In NMAP, what does the -sX perform?

Answer 42

-sX is for xmas scan

Xmas scan sends a TCP frame to a target system with FIN, URG, and PUSH flags set. If the target has opened the port, then you will receive no response from the target system. If the target has closed the port, then you will receive a target system reply with an RST.

Question 43

In NMAP, what does the -sS perform?

Answer 43

-sS is for performing stealth scan/TCP half-open scan

The stealth scan involves resetting the TCP connection between the client and server abruptly before completion of three-way handshake signals, and hence leaving the connection half-open. This scanning technique can be used to bypass firewall rules, logging mechanisms, and hide under network traffic.

Question 44

In NMAP, TCP connect scan completes a three-way handshake with the target machine.

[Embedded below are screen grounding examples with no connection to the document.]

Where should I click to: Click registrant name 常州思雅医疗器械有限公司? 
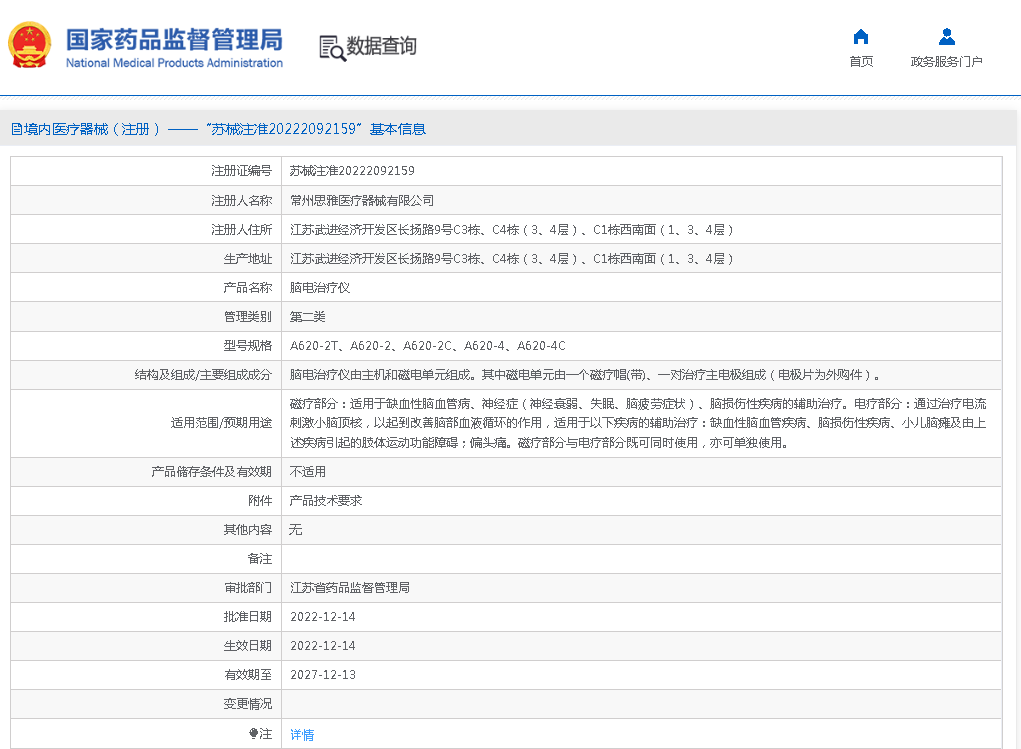362,200
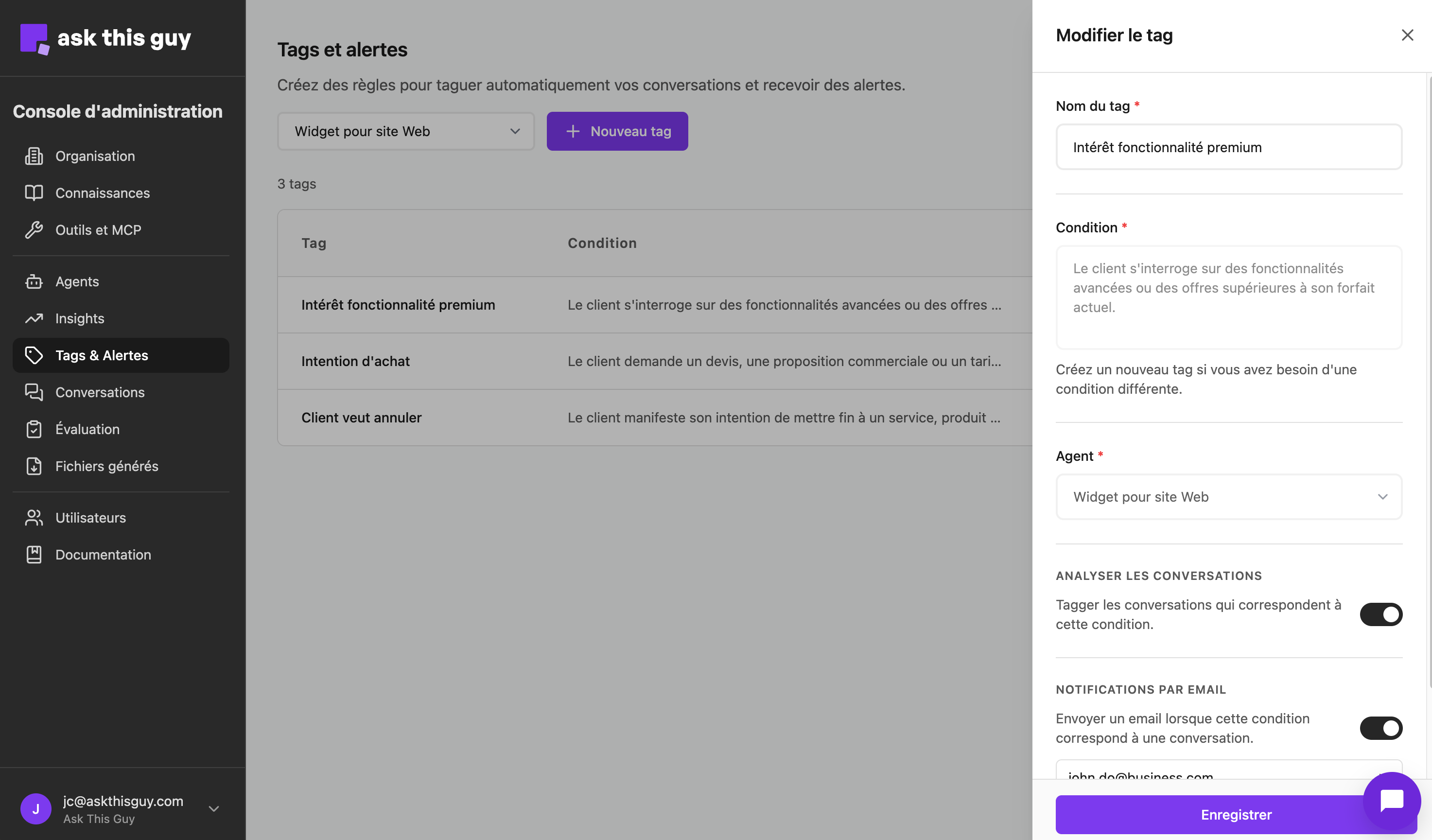Image resolution: width=1432 pixels, height=840 pixels.
Task: Open the chat bubble widget
Action: tap(1391, 800)
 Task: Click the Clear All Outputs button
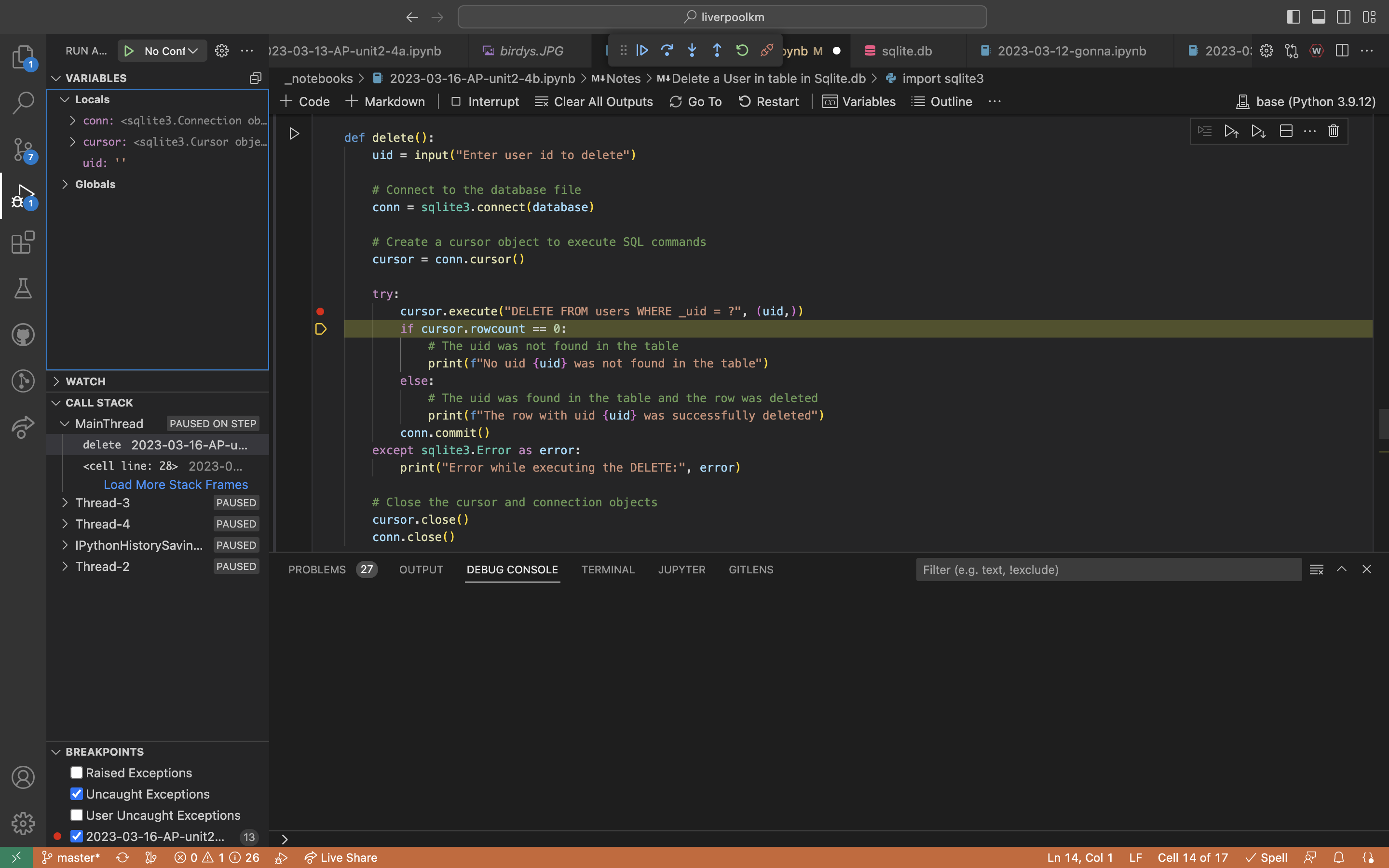click(594, 102)
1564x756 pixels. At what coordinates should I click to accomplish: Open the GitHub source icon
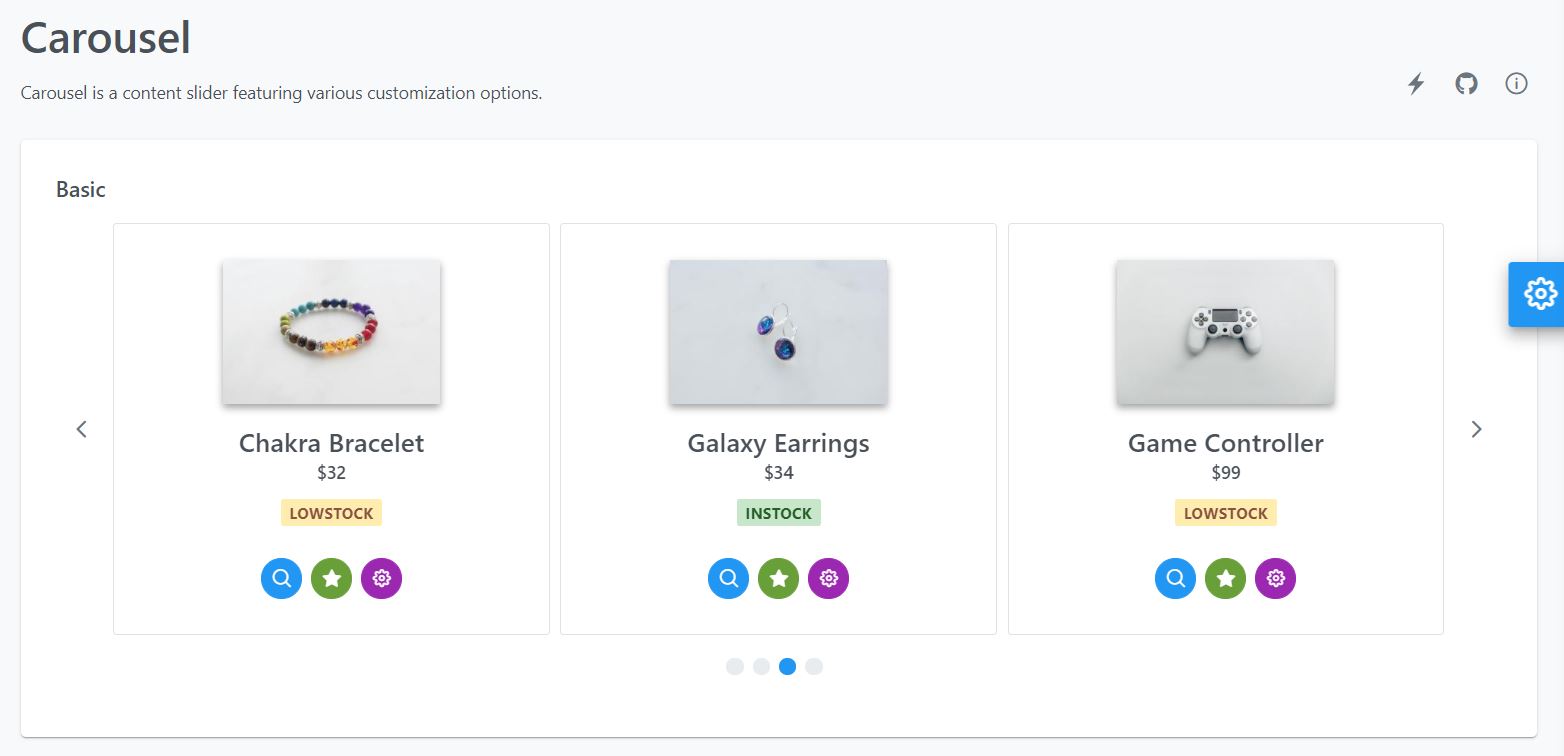coord(1466,84)
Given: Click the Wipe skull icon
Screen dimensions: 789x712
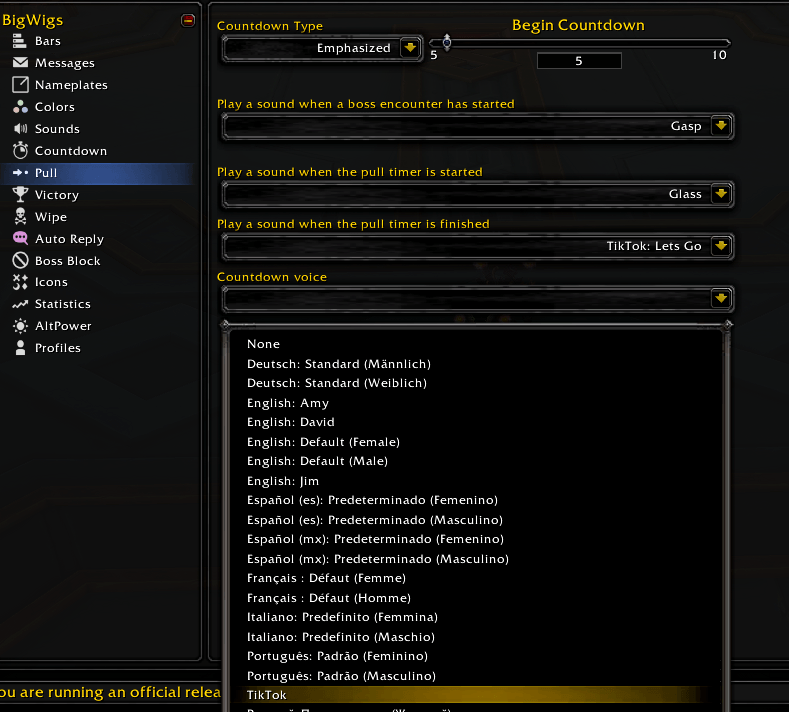Looking at the screenshot, I should click(20, 216).
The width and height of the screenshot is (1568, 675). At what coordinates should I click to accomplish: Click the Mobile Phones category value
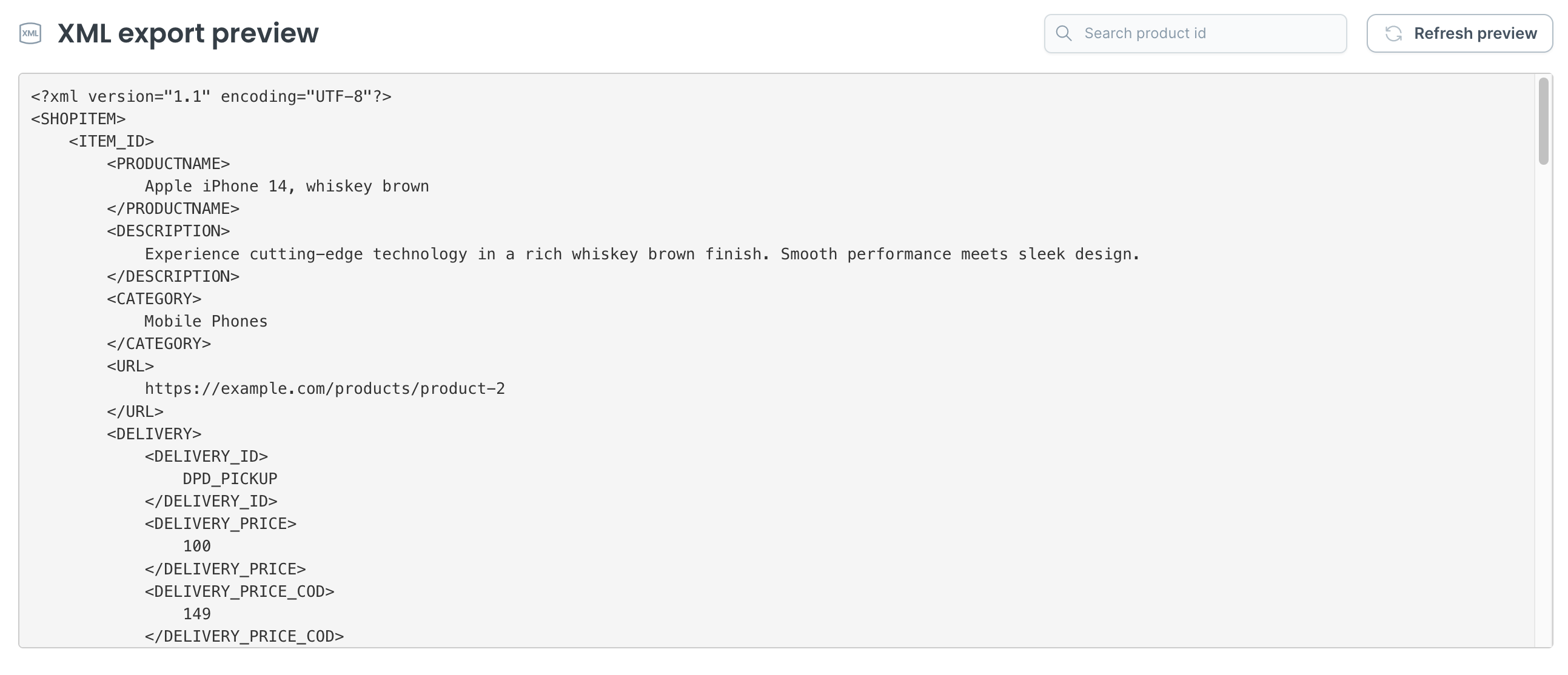point(206,321)
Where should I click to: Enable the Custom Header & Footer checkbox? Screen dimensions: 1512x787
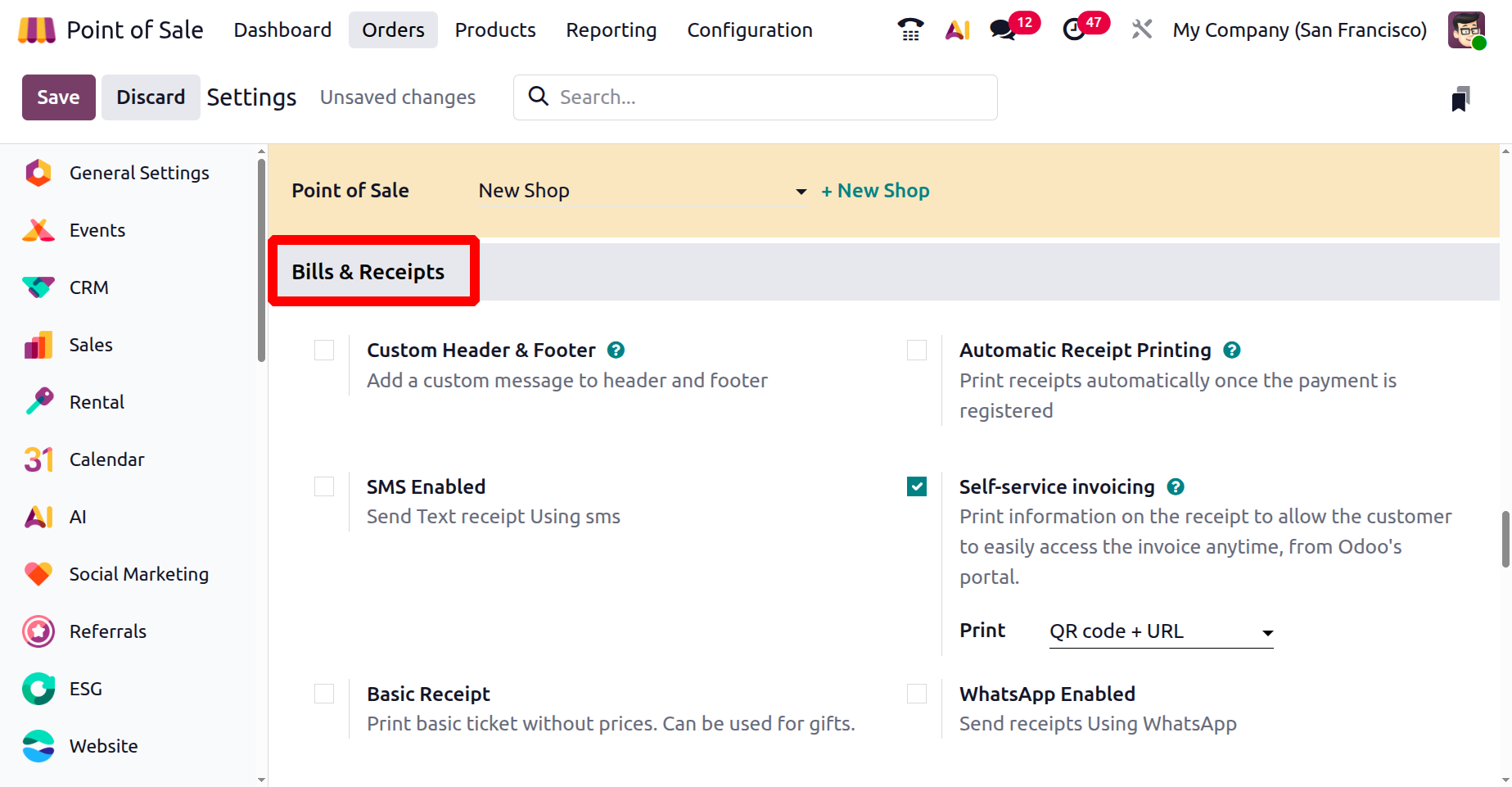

How is this handshake completed and what would the client need to send to end the connection?

Answer 44

In the TCP three-way handshake, the client sends a SYN packet, which the recipient acknowledges with the SYN+ACK packet. In turn, the client acknowledges the SYN+ACK packet with an ACK packet to complete the connection.

Once the handshake is completed, the client sends an RST packet to end the connection.

Question 45

In NMAP, what does -sT perform?

Answer 45

-sT: performs the TCP connect/full open scan

Question 46

In NMAP, what does -v perform?

Answer 46

-v: enables the verbose output (include all hosts and ports in the output).